**Directions**
Each line, starting at the one with "Where should I click to: Open the job" and running to the end of the data below, is to be set down again exactly, both ends included; leave pictures out.

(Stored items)
⟨
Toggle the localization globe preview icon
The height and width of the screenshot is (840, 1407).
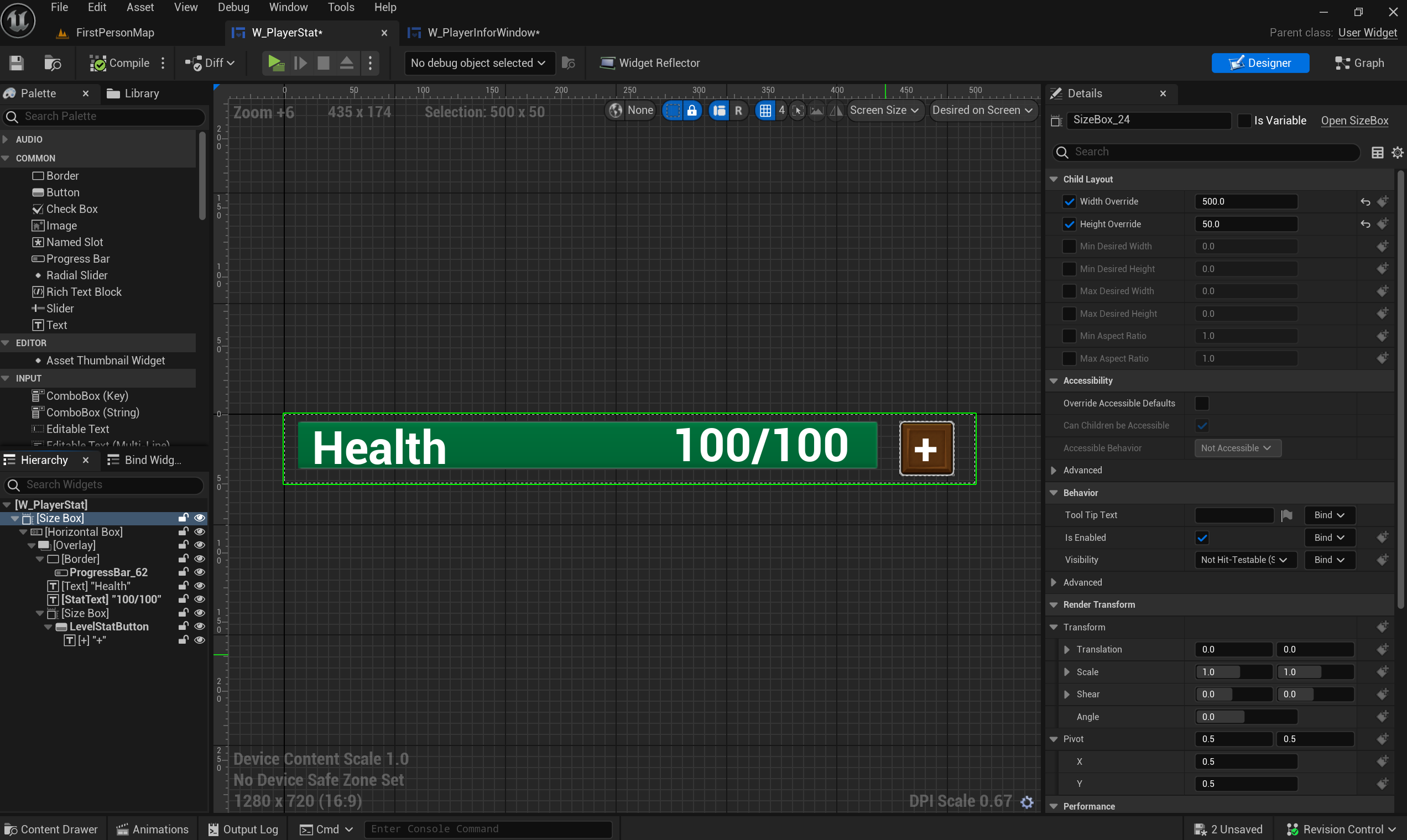click(x=615, y=111)
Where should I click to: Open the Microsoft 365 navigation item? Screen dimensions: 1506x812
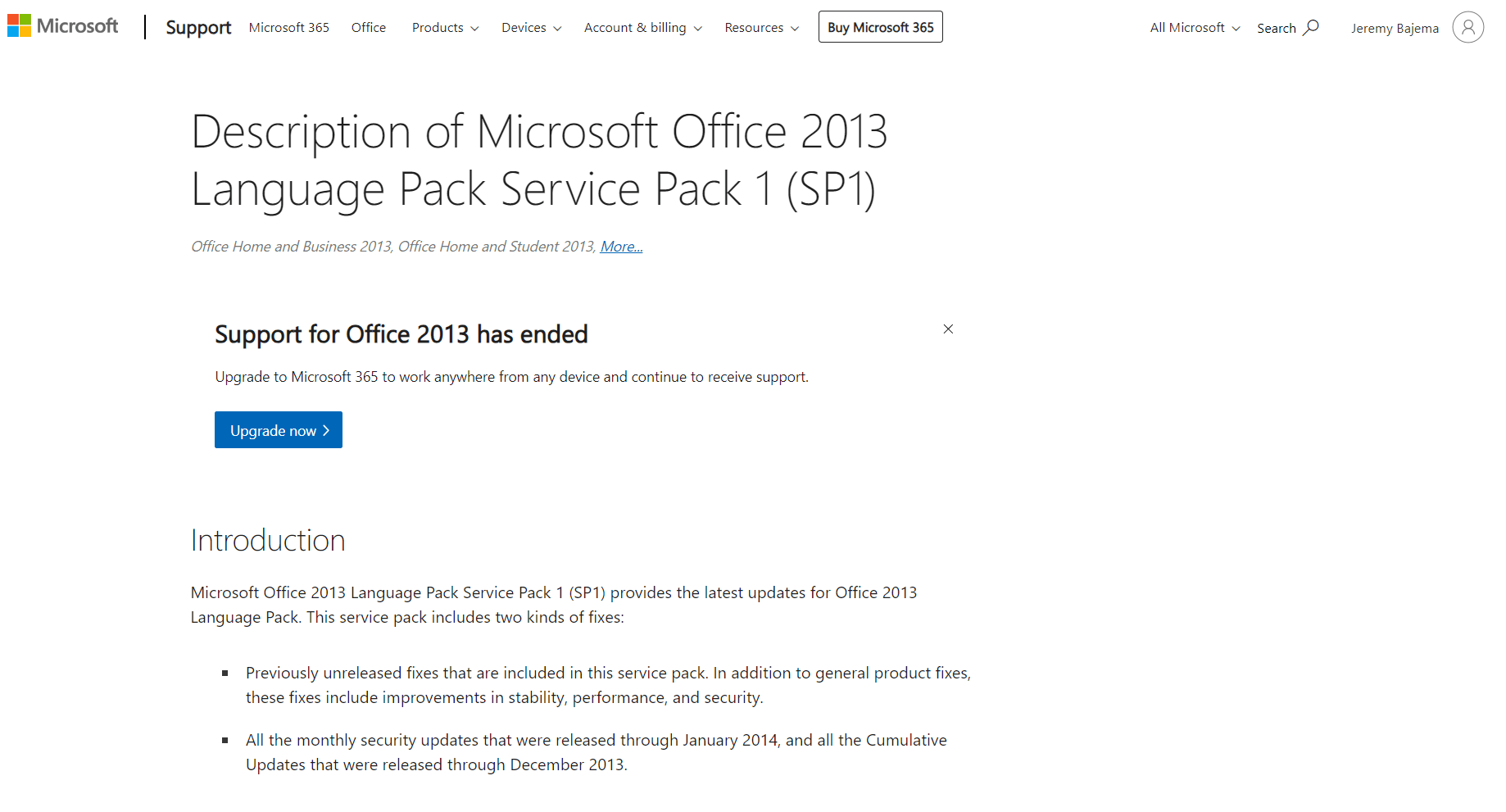click(x=288, y=27)
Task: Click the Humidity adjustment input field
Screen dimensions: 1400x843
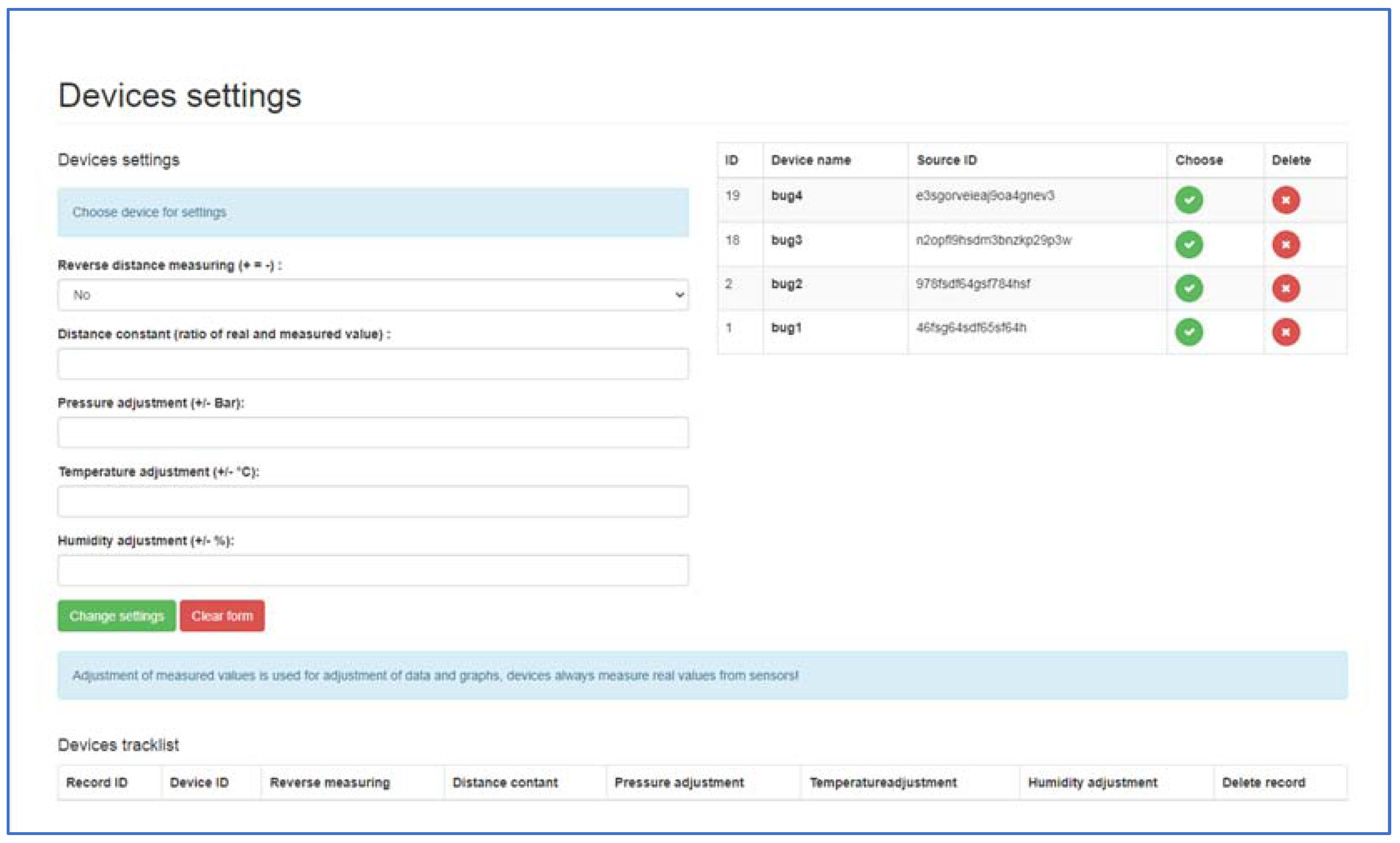Action: coord(372,570)
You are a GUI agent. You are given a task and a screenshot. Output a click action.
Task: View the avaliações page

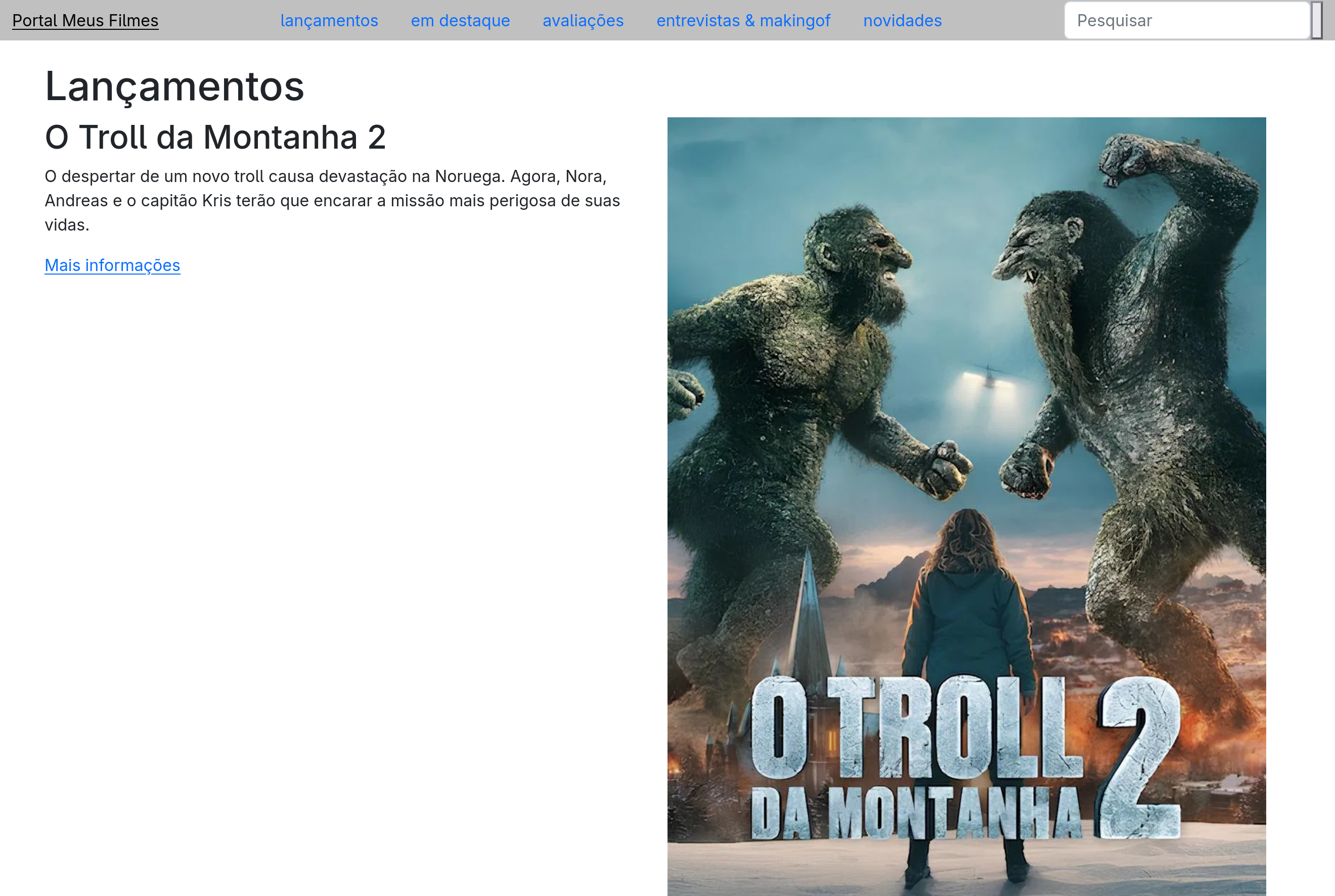(583, 21)
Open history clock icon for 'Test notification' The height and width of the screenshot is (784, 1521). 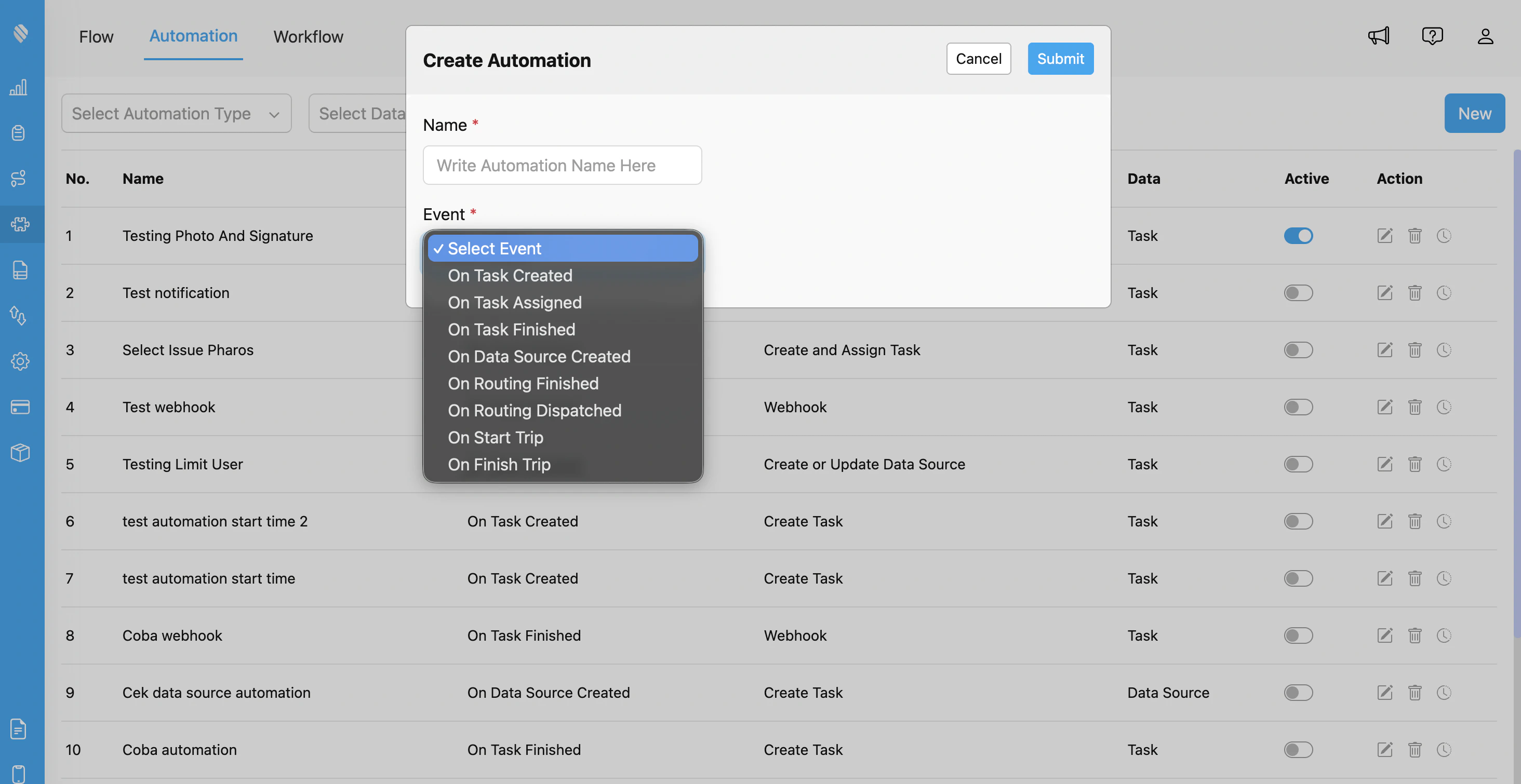point(1445,292)
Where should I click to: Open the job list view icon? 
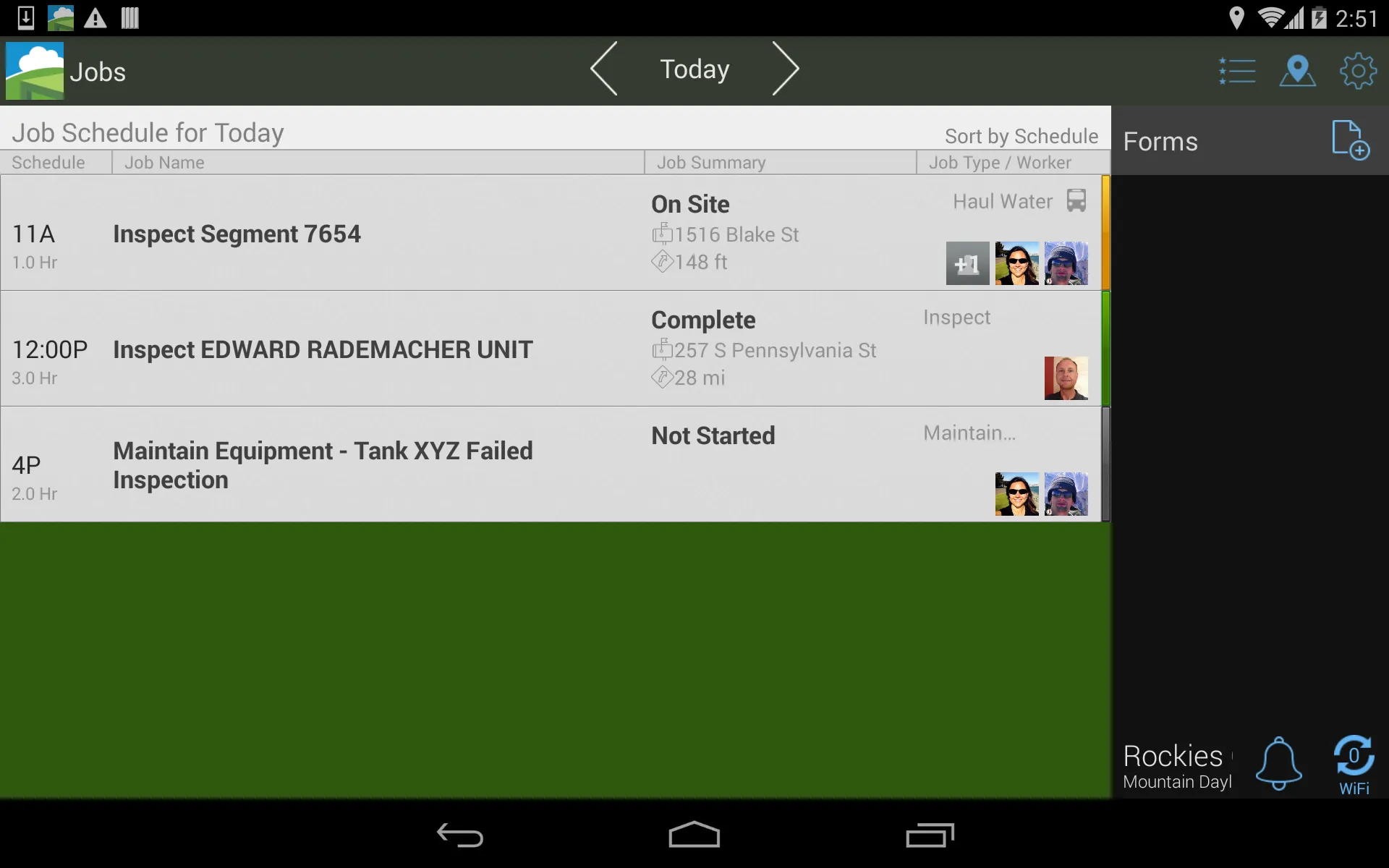tap(1237, 71)
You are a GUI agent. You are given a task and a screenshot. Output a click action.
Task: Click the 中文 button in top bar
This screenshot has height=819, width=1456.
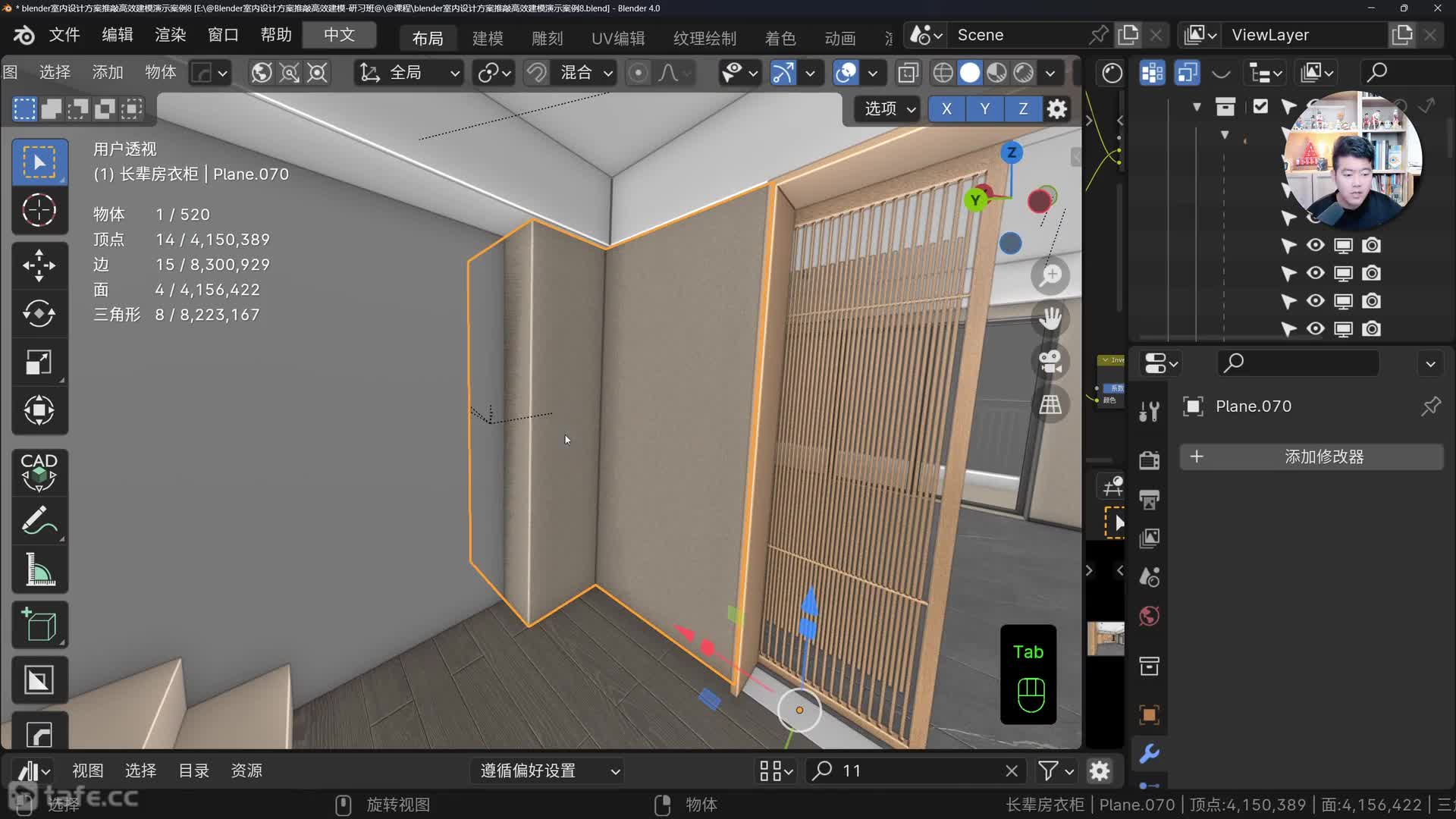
⟩
**Task output**
Where should I click to: Open the job list view icon? 
tap(1237, 71)
You are a GUI agent. You are given a task and a screenshot. Output a click action.
Task: Click the 中文 button in top bar
This screenshot has height=819, width=1456.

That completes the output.